The families argue OpenAI stayed quiet to protect its reputation and avoid jeopardizing its upcoming initial public offering (IPO). According to The Wall Street Journal, the company “considered” reporting Van Rootselaar’s activity to law enforcement but ultimately decided against it. That’s a hell of a choice to make when you have a teenager openly talking about shooting up a school on your platform.
Let me be clear: I’m not a lawyer, and I don’t know how this will play out in court. But morally, this stinks. OpenAI has spent years positioning itself as the responsible AI company, the one that cares about safety. They’ve hired ethicists, published safety frameworks, and testified before Congress about how seriously they take risks. Yet here we are, with families burying their children and a company that apparently couldn’t be bothered to make a phone call.

The lawsuit alleges that OpenAI’s internal systems flagged Van Rootselaar’s conversations, which included detailed discussions about firearms, targets, and the logistics of carrying out a mass shooting. Instead of notifying authorities, the company sat on the information. The families claim this was a calculated decision driven by fear that any public connection between ChatGPT and a school shooting would tank investor confidence ahead of the IPO.
And honestly, that tracks. OpenAI has been on an aggressive commercial push, moving from a nonprofit research lab to a for-profit juggernaut. An IPO would be the crown jewel of that transformation. A scandal like this — a school shooter using your product to plan an attack — would be a disaster for the stock price. So they rolled the dice and lost. Except the loss wasn’t theirs to take; it was paid in blood by the people of Tumbler Ridge.
This isn’t the first time we’ve seen tech companies prioritize business interests over user safety. Social media platforms have been doing it for years, and we’ve seen the consequences in everything from election interference to youth mental health crises. But there’s something particularly gut-wrenching about an AI company — a company that claims to be building technology for the benefit of humanity — choosing to stay silent when they had the chance to stop a tragedy.

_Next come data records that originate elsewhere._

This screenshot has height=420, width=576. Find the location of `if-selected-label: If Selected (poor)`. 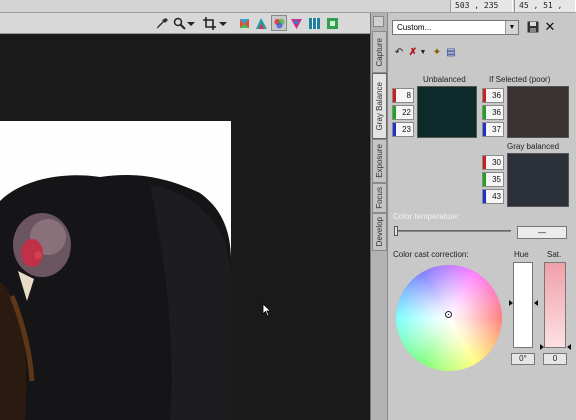

if-selected-label: If Selected (poor) is located at coordinates (520, 80).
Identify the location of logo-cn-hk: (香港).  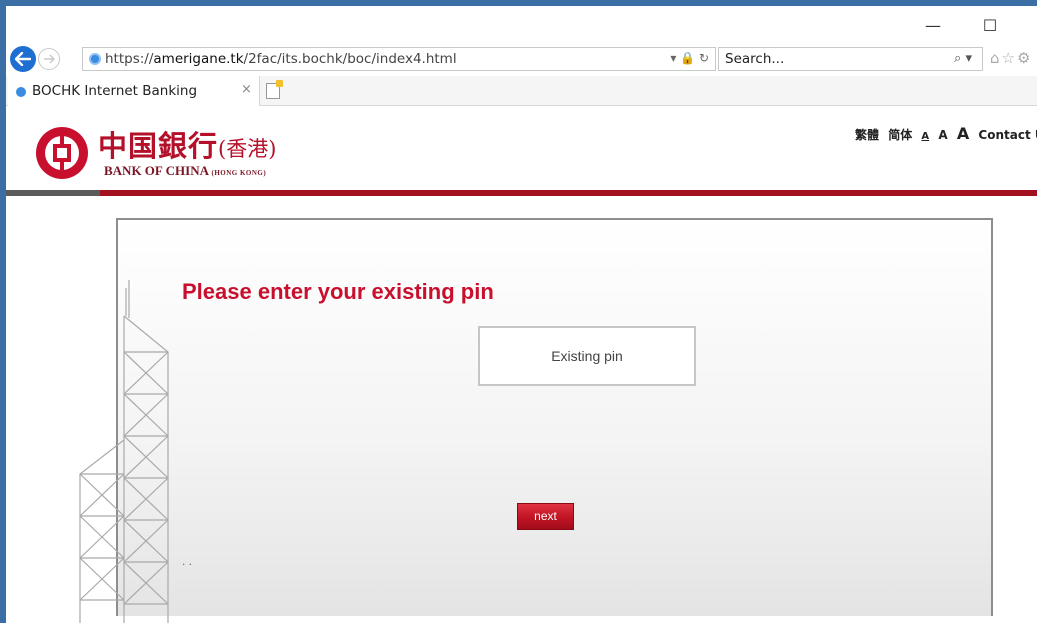
(248, 149).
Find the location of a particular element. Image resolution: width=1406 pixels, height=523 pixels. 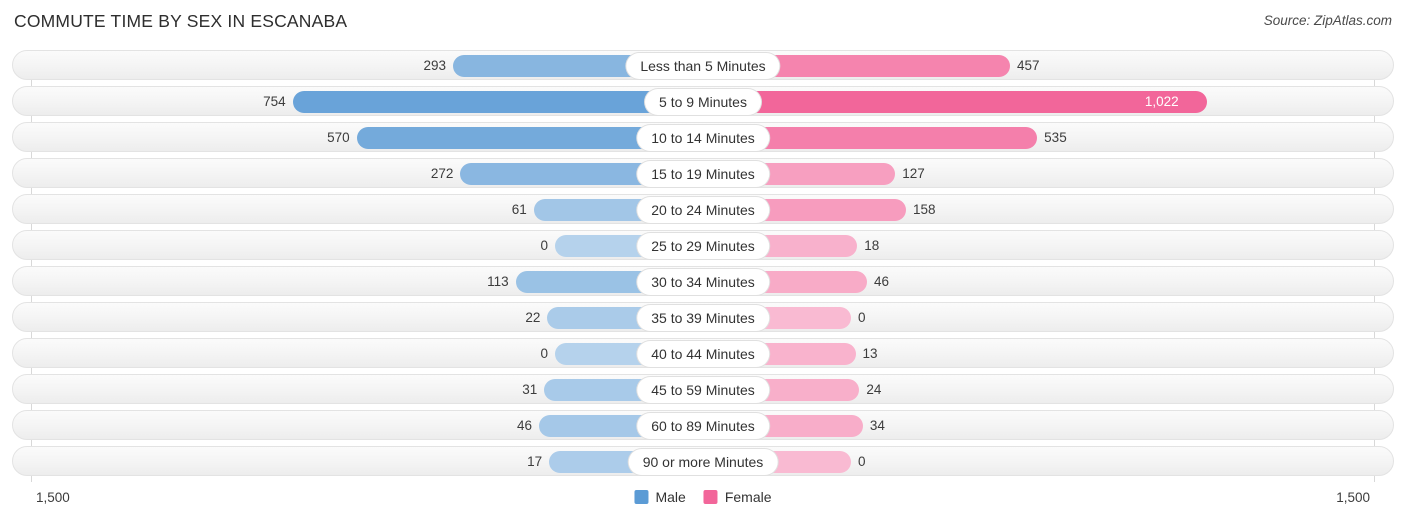

chart-row: 22 0 35 to 39 Minutes is located at coordinates (703, 317).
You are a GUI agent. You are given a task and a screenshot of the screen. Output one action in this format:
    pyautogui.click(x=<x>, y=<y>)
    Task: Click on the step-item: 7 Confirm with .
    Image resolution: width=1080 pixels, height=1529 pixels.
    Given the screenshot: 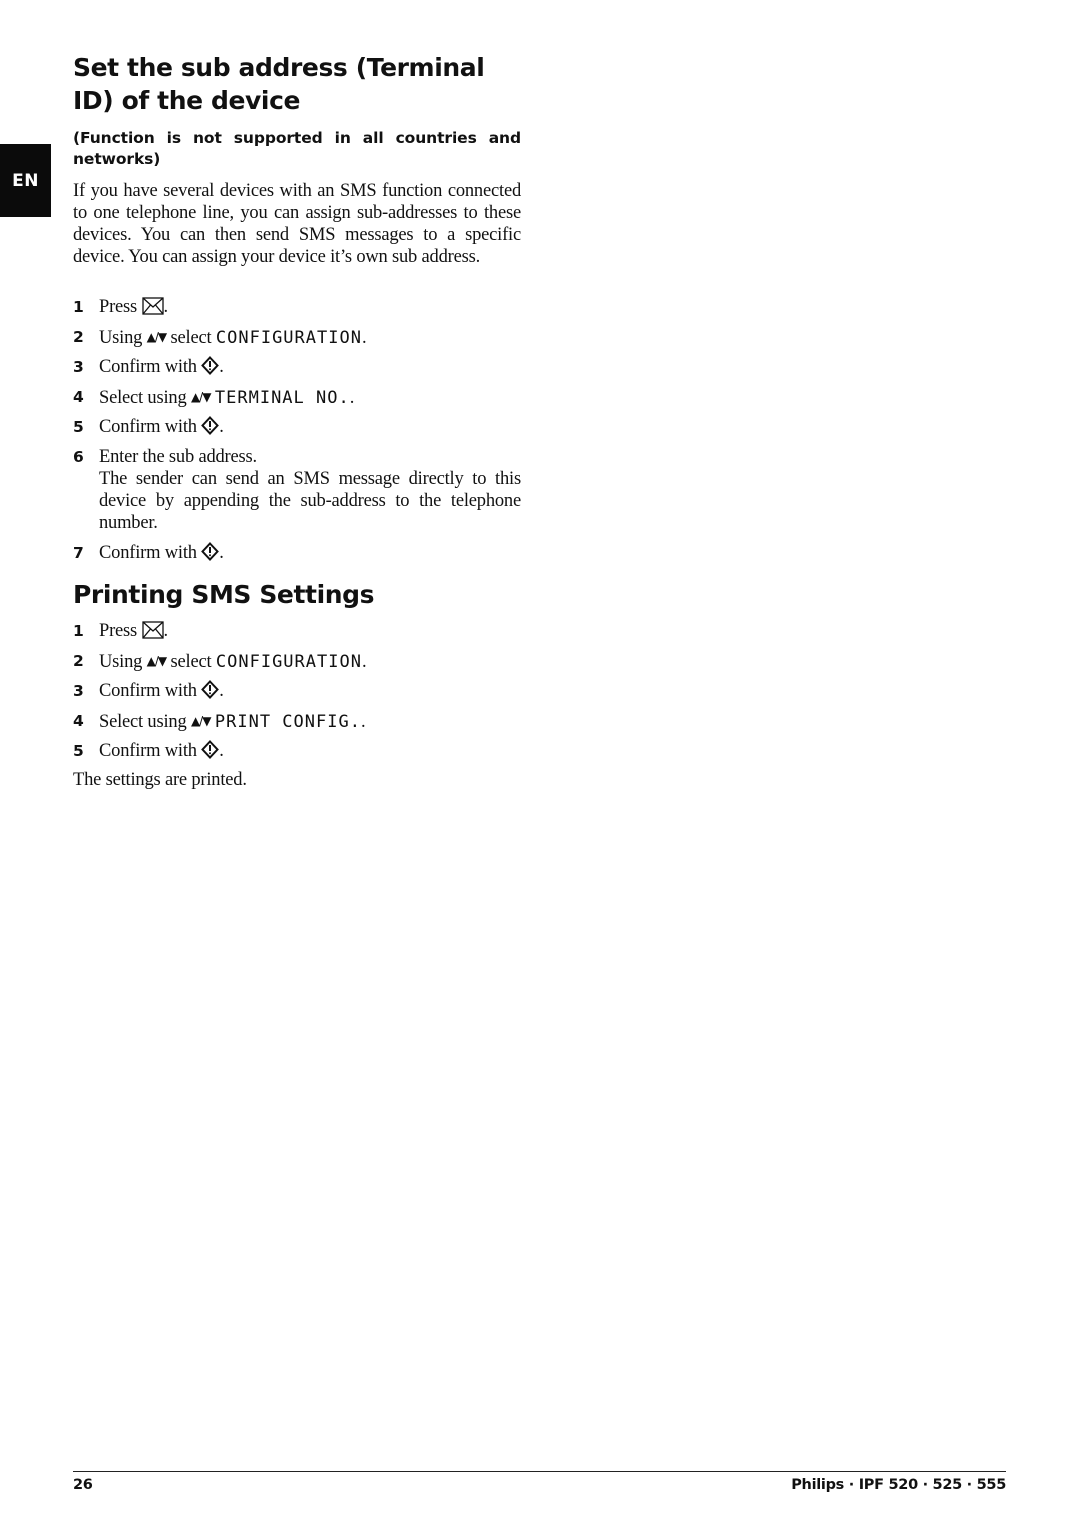 What is the action you would take?
    pyautogui.click(x=297, y=552)
    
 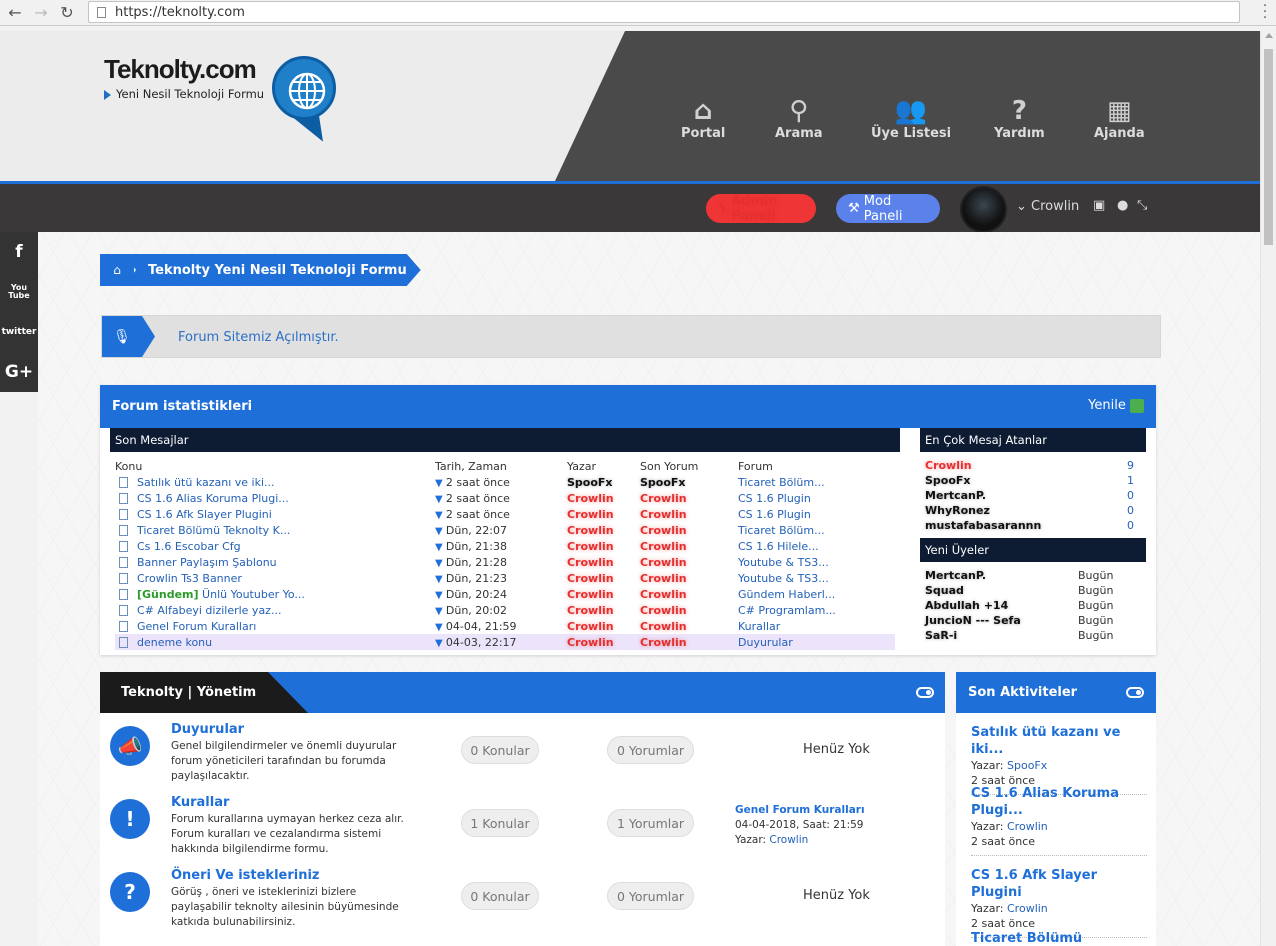 What do you see at coordinates (816, 642) in the screenshot?
I see `forum-link: Duyurular` at bounding box center [816, 642].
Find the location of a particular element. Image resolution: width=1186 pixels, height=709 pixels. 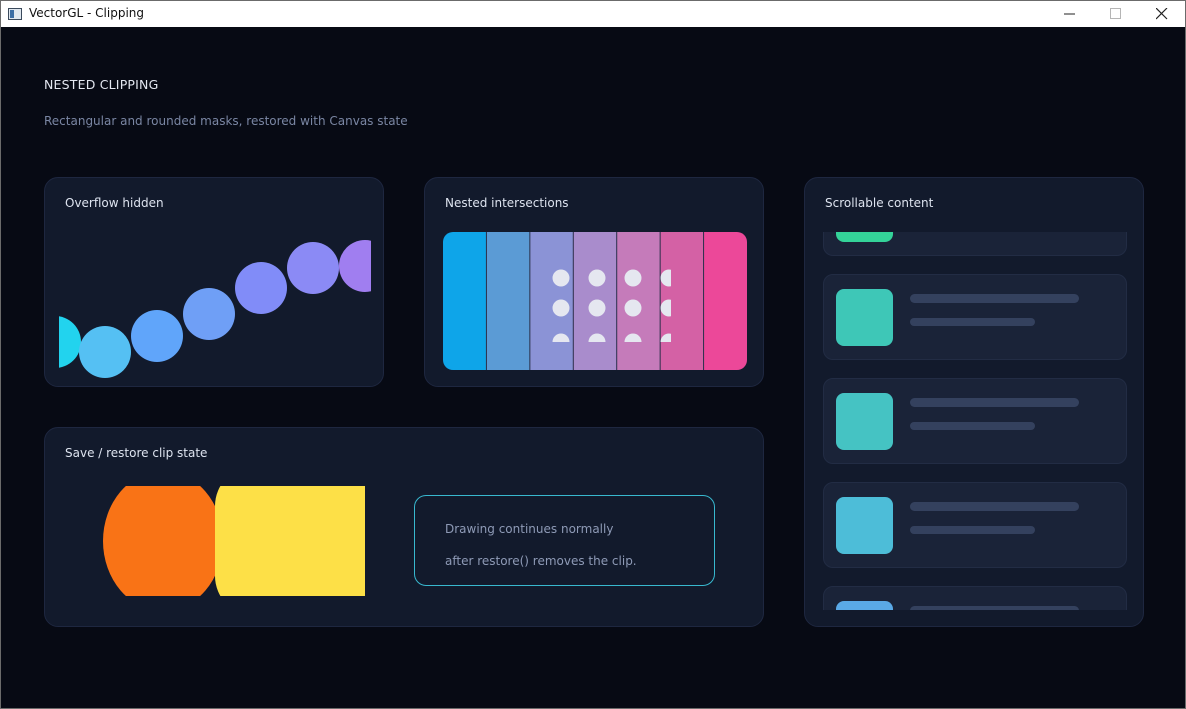

card-title: Scrollable content is located at coordinates (880, 203).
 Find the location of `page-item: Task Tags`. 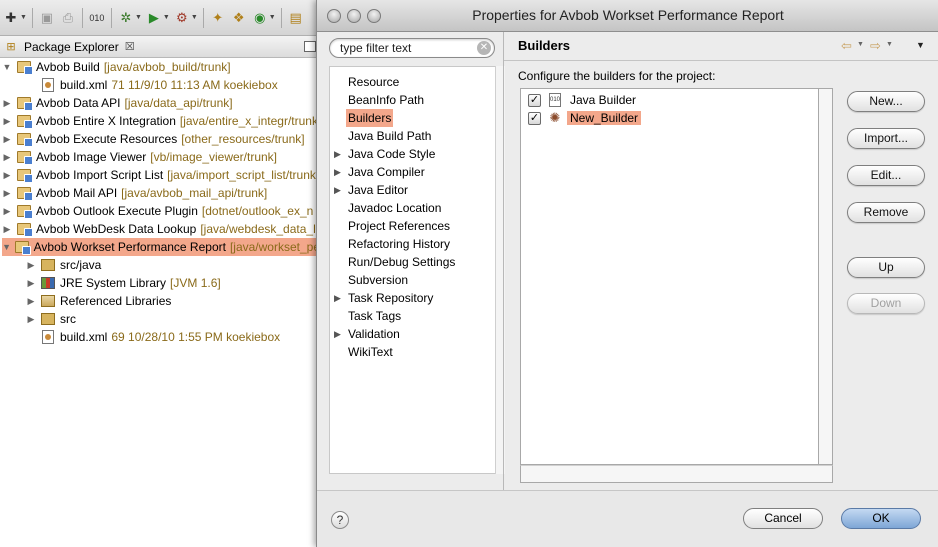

I’ve been critical of how companies like Meta and Google handle content moderation, but at least they have established processes for escalating threats. OpenAI doesn’t seem to have had any such process, or if it did, it wasn’t followed. The Wall Street Journal report suggests the decision was made at a high level, not by some low-level content moderator. That means Sam Altman or someone close to him likely signed off on this.
What happens now? The families are seeking damages, but more importantly, they’re pushing for accountability. If the courts find OpenAI liable, it could set a precedent that forces AI companies to take proactive safety measures instead of just paying lip service. It could also blow a hole in the IPO timeline, which is probably the only thing that would actually make the board sit up and pay attention.
I don’t know if this lawsuit will succeed. The legal landscape around AI liability is still murky, and companies have a lot of leeway when it comes to what they report to law enforcement. But I do know this: if you build a platform that people use to plan mass murder, and you see it happening, and you say nothing, you are complicit. That’s not a legal argument; it’s a human one.
OpenAI has not yet commented on the lawsuit beyond a standard “we take safety seriously” boilerplate. I hope they have more to say than that, because right now, silence is the last thing they should be offering.